The first Plenary of the morning was given by Frank Wierzbicki of Sauce Labs and he talked about the “State of Jython”, the Java implementation of Python. It turns out that version 2.5.1 has really good compatibility with the normal Python implementation such that Jython passes almost all of CPython’s test suite. Jython also work with most Java libraries and applications, so you can get the best of both worlds.
Wierzbicki went on to say that any pure Python code should work in Jython. He gave examples of SqlAlchemy, Django, Pylons, pip, web2py and distribute as working in Jython. The current plan for Jython is to shoot for a 2.6 release this summer to get Jython to Python’s 2.6 status and then, depending on how far along Python developers are in porting their applications to Python 3, he would like to have Jython start porting to 3.x as well.
He put a call out for assistance on the Jython project as they no longer have sponsors. He then wrapped it up with a demo using the Sikuli script by Joseph Chang from MIT that used Jython to play Bejeweled. Weird, but cool!
The second plenary was on the “State of Unladen Swallow” and given by Collin Winter who works for Google. He didn’t use slides since he said that we could refer to a talk he’d given on Saturday if we needed visuals. Winter told us how their interpreter was faster than Jython and PyPy, but that it could be optimized up the wazoo. He announced that Guido had approved the merging of Unladen Swallow into the Python 3.x code base, hopefully in time for 3.3. Winter said that he hoped that by merging the code, they would gain many more developers who could get the optimizing process up to warp speed and make a really fast interpreter. Finally, Winter noted that Unladen Swallow has 100% compatibility with all current Python code and gave the example that Unladen Swallow made Django run 20% faster.

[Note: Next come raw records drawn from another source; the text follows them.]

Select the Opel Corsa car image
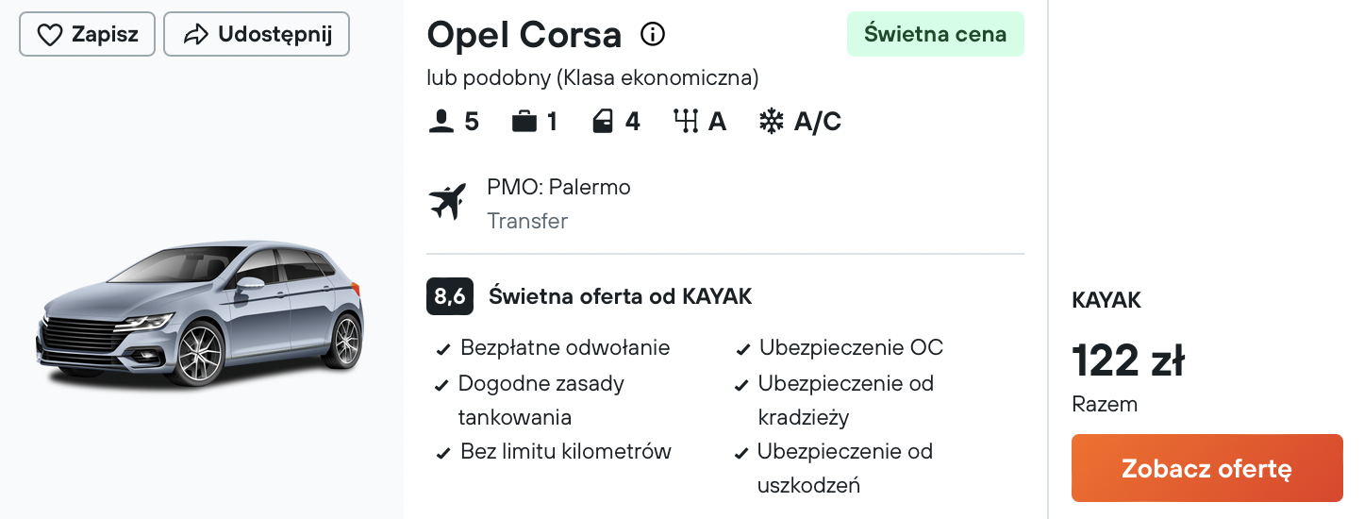 click(200, 314)
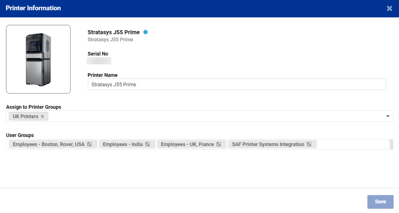Select the Employees - UK, France tag text
Viewport: 399px width, 213px height.
[187, 144]
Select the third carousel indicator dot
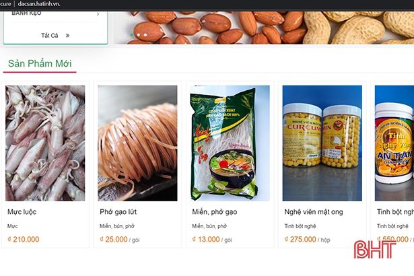This screenshot has width=414, height=276. coord(145,35)
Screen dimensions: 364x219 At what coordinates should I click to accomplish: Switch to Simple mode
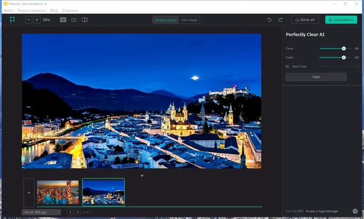166,20
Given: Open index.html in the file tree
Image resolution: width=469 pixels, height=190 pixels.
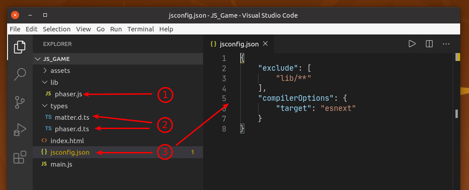Looking at the screenshot, I should click(x=67, y=141).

The final plenary was given by the entrepreneur Antonio Rodriguez, founder of tabblo (which he subsequently sold to HP). Here are a few of my notes from the talk:
- success = [e.hack() for e in employees]

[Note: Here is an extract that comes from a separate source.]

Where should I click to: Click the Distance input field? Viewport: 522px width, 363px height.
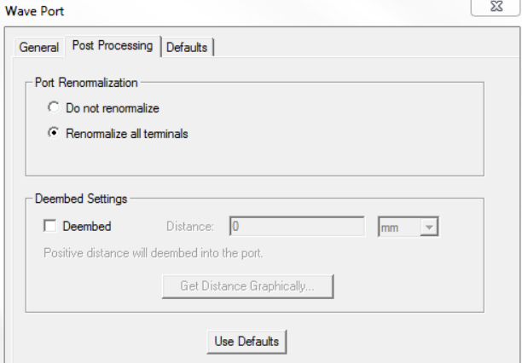coord(299,227)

- Every machine can run the full stack. Anyone can check out the full tree and build the full product. Anyone can make a change to any part of the source tree. Everyone has commit bits. Anyone can push to production.
- 98% of companies start with around 10 people
- Business vs. tech is a false dichotomy
- The lean startup should be the emaciated startup
The challenges that he saw for Python were getting people to commit to porting to 3.x so the split wouldn’t continue, need more batteries in the standard library and the packaging problem. I highly recommend waiting for the video and watching it as I am not explaining his talk very well and I thought he gave the best talk that I attended.